━━ Текст для чтения

Я представила, что где-то в селах, какие-то бабы ждут писем от этих детей. А тут это все размазано по этому песку чужому. Я смотрела, как ребята буквально ложками сгребали что-то и укладывали в цинковые гробы, чтобы, как они говорили, хотя бы ДНК родителям послать…

После этого надо вернутся домой, переписать с диктофона разговоры и сделать из этого искусство. Это ужасная работа, но, знаете, это моя работа, мой выбор в жизни. С одной стороны, ты не можешь как хирург разрезать живот или сердце и плакать над этим. Но, конечно, силы человека не бесконечны.

Украинский перевод книги Светланы Алексиевич "Цинковые мальчики" выйдет в апереле в издательстве Vivat

Я пишу одну книгу очень долго, по 7‒10 лет. Сначала я собираю материал, стараюсь, чтобы там было пересечение очень многих точек зрения: женщин, мужчин, старых, молодых, образованных, необразованных. Жизнь же принадлежит всем. Все это надо собрать в пучок.

Где-то посередине работы, когда заканчивается время накопления и хаоса, вдруг возникают такие магнитные, осевые линии. С одной стороны, это чужие рассказы, а, с другой — я придала всему этому форму и осуществила выбор.

Мы же не говорим чисто, очень много в речи лишнего, неглавного. Нельзя взять весь метафизический мусор жизни, просто навалить в книгу и утверждать, что это великая правда. Ее можно добиться, когда вы даете фокус, когда пересекается очень много разных мнений. Как у Достоевского: каждый должен кричать свою правду.

У меня правы не только либералы, но и коммунисты, палачи и их жертвы — каждый кричит свое. Но я как художник должна создать температуру боли (потому что страдания — это тоже форма передачи информации), когда появляется эффект доверия и у меня как автора, и у читателя.

━━━━

Ваша задача: Перепишите слово в слово часть текста о работе писателя: начните с места, где стоят слова «Где-то посередине работы, когда», и закончите после слов «и осуществила выбор.». Строки, приведенные далее, здесь не нужны.

━━ Предоставленные строки

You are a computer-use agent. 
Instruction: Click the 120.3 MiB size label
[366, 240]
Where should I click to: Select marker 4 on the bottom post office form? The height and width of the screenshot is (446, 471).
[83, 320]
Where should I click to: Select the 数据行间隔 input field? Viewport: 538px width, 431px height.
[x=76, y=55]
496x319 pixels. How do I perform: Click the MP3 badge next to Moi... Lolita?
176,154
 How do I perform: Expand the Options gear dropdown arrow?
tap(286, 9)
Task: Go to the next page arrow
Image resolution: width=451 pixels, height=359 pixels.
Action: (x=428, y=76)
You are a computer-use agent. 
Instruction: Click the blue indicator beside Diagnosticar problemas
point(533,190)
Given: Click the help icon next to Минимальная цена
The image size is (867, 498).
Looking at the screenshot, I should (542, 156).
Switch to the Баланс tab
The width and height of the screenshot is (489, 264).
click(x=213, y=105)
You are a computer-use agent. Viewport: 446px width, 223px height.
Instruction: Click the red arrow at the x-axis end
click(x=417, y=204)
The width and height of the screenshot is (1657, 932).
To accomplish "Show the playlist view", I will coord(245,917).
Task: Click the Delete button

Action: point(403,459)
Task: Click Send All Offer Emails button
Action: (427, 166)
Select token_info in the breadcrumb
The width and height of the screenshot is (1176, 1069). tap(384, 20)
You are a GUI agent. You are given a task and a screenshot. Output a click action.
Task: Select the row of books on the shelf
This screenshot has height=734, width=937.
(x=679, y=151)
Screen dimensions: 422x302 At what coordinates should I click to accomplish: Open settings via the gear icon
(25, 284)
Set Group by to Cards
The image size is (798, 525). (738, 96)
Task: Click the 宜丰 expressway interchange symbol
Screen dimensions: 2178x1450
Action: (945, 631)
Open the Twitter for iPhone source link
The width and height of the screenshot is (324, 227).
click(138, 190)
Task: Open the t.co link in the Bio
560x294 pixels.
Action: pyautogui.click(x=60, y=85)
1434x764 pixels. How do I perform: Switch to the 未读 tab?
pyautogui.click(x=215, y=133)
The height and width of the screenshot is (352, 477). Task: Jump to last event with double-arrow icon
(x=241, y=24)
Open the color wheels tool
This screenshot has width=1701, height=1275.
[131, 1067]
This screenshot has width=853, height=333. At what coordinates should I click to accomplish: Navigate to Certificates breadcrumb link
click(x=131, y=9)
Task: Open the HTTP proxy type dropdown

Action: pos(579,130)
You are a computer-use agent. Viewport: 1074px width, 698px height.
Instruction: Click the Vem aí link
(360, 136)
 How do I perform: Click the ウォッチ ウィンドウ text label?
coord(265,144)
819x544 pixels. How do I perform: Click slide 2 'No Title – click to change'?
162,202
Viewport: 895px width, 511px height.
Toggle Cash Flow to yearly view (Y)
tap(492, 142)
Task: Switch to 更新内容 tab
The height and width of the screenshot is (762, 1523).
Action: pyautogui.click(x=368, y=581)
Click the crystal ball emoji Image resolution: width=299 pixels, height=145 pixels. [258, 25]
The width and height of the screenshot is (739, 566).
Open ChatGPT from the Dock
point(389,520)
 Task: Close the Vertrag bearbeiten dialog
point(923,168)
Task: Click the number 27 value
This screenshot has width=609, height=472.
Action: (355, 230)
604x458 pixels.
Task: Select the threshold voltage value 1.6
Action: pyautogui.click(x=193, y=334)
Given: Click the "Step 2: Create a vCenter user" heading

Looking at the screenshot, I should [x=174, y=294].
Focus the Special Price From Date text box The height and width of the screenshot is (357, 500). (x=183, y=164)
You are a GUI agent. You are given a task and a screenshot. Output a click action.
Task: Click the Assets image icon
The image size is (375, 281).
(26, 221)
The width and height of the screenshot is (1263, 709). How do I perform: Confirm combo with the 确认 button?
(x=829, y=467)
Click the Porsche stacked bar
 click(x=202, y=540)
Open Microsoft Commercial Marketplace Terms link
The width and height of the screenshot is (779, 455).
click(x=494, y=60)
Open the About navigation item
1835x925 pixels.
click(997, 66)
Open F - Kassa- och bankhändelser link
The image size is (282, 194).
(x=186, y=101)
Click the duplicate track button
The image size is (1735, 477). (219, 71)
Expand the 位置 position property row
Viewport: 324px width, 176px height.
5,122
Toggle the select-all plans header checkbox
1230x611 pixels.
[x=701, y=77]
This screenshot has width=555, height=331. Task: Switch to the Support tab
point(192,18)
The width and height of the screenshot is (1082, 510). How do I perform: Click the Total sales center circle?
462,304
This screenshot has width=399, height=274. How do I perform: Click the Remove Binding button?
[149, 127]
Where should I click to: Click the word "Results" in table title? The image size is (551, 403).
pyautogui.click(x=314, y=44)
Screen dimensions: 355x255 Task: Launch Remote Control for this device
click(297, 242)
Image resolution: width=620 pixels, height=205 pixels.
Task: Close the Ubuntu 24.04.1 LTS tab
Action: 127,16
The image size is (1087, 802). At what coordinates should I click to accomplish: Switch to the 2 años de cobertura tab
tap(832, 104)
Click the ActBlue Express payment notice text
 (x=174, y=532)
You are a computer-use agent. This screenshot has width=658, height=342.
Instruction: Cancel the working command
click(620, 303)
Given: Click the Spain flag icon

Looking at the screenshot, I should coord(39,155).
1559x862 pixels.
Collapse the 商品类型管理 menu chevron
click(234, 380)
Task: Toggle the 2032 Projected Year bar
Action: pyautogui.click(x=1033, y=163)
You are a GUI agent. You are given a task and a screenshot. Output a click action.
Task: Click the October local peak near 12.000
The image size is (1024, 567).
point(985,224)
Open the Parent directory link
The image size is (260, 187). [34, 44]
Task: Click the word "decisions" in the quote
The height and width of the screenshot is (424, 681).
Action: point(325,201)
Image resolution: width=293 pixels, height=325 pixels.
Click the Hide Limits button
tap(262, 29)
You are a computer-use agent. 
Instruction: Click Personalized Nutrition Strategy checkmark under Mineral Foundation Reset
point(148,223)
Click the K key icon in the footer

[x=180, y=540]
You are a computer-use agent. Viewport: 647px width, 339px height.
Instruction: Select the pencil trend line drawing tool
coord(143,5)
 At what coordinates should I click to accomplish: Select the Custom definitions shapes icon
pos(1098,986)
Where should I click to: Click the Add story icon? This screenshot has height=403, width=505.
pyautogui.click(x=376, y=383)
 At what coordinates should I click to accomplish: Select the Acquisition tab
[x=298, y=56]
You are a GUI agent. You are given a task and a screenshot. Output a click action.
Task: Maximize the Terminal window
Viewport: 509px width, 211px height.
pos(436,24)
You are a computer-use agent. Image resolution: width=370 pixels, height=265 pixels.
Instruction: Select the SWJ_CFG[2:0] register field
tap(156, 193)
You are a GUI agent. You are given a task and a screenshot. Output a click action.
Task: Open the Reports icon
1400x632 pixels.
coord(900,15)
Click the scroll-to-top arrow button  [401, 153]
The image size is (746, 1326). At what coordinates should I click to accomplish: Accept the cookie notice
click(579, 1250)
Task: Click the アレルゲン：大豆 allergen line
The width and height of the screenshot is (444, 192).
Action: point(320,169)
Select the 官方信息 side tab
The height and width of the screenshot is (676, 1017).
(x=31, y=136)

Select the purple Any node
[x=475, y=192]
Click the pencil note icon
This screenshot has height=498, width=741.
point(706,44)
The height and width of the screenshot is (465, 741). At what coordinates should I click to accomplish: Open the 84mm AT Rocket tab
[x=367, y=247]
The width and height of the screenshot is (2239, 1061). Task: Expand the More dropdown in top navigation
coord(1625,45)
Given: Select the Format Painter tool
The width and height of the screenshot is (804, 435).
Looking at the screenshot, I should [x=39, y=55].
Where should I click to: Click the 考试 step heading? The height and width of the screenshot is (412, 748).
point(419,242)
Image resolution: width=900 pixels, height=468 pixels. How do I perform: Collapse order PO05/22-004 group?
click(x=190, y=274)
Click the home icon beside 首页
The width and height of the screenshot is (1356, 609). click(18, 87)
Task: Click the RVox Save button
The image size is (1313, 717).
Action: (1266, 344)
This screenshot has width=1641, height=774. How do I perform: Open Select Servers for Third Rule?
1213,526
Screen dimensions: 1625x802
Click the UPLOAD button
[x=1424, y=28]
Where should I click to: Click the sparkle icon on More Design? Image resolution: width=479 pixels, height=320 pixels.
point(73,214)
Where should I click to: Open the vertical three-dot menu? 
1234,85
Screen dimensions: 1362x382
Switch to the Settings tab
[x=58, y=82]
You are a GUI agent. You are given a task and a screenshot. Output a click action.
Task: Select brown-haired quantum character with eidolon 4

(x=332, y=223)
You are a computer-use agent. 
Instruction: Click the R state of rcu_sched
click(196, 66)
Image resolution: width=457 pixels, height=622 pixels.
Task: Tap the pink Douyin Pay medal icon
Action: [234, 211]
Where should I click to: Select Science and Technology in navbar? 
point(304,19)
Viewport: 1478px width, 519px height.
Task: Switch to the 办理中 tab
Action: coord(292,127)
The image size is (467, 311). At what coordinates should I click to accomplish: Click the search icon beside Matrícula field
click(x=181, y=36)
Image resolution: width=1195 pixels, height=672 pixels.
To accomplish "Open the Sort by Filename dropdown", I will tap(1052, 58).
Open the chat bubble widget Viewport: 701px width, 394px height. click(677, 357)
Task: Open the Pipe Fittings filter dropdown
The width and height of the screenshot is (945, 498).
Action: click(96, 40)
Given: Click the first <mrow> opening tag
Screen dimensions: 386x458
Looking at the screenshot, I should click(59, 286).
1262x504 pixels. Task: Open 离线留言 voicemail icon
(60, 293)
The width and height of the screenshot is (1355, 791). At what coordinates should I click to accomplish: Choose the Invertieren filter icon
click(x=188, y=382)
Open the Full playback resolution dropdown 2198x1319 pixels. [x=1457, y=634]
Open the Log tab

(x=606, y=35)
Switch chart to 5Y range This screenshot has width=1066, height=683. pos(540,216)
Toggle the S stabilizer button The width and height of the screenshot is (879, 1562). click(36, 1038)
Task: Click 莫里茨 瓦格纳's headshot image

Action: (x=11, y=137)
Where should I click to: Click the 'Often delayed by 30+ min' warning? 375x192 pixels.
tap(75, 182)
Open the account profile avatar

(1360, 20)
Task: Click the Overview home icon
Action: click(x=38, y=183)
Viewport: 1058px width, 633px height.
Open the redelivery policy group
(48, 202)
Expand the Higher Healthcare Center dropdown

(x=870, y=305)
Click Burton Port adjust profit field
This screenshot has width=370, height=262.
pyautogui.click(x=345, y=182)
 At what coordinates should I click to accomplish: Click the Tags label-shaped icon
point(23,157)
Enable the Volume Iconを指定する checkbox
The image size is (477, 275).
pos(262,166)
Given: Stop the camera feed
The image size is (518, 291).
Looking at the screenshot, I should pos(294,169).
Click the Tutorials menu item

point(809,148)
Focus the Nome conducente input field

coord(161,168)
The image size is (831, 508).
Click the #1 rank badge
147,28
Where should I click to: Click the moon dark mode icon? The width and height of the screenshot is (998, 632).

━━━━

Результат выполнения:
Где-то посередине работы, когда заканчивается время накопления и хаоса, вдруг возникают такие магнитные, осевые линии. С одной стороны, это чужие рассказы, а, с другой — я придала всему этому форму и осуществила выбор.